::: SELECTED EXTRACT :::

Historic house in Maine, United States

The Cushing and Hannah Prince House is a historic house at 189 Greely Road in Yarmouth, Maine. Built in 1785 and substantially remodeled about 1830, it is a fine local example of a rural Federal period farmhouse with Greek Revival features. It was listed on the National Register of Historic Places in 1999.

==Description and history==
The Prince House stands in far western Yarmouth, on the northeast side of Greely Road, just north of Maxfield Brook. It is a 2 1/2-story wood-frame structure, with a side-gable roof, central chimney, clapboard siding, and a granite block foundation. A long single-story ell extends to the rear. The main facade is five bays wide, with a central entrance that is framed by sidelight windows and pilasters, with an elliptical fanlight above. The southeast side has a secondary entrance which features sidelight windows and a Federal period entablature. The interior follows a typical early Federal period central chimney plan, with the main stairway in front of the chimney, with the parlor to the left, dining room to the right, and a now-modernized kitchen extending across the rear. A second staircase is located next to the side entrance. Woodwork on the interior is a mix of Greek Revival and Federal styles, with a particularly fine fireplace mantel surround in the parlor.

::: DATA EXTRACTS :::

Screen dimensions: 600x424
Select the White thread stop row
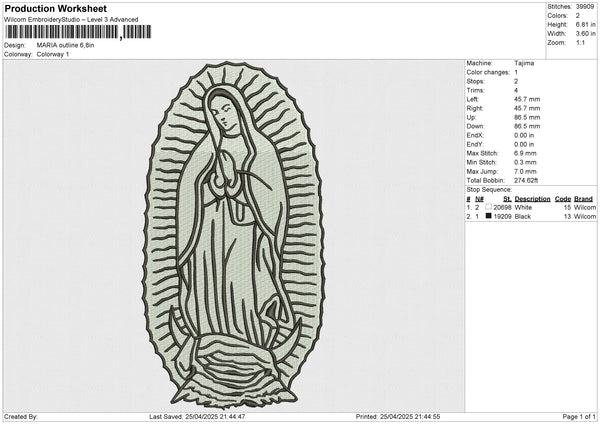[530, 207]
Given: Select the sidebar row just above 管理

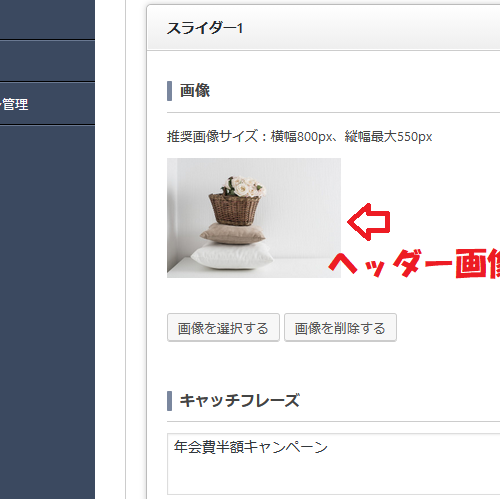Looking at the screenshot, I should point(47,61).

:::

Reproduce the Cushing and Hannah Prince House passage verbatim, between "The Cushing and" and "Places in 1999.", inclusive. This material was drawn from a separate source.

**OUTPUT OF THE TASK:**
The Cushing and Hannah Prince House is a historic house at 189 Greely Road in Yarmouth, Maine. Built in 1785 and substantially remodeled about 1830, it is a fine local example of a rural Federal period farmhouse with Greek Revival features. It was listed on the National Register of Historic Places in 1999.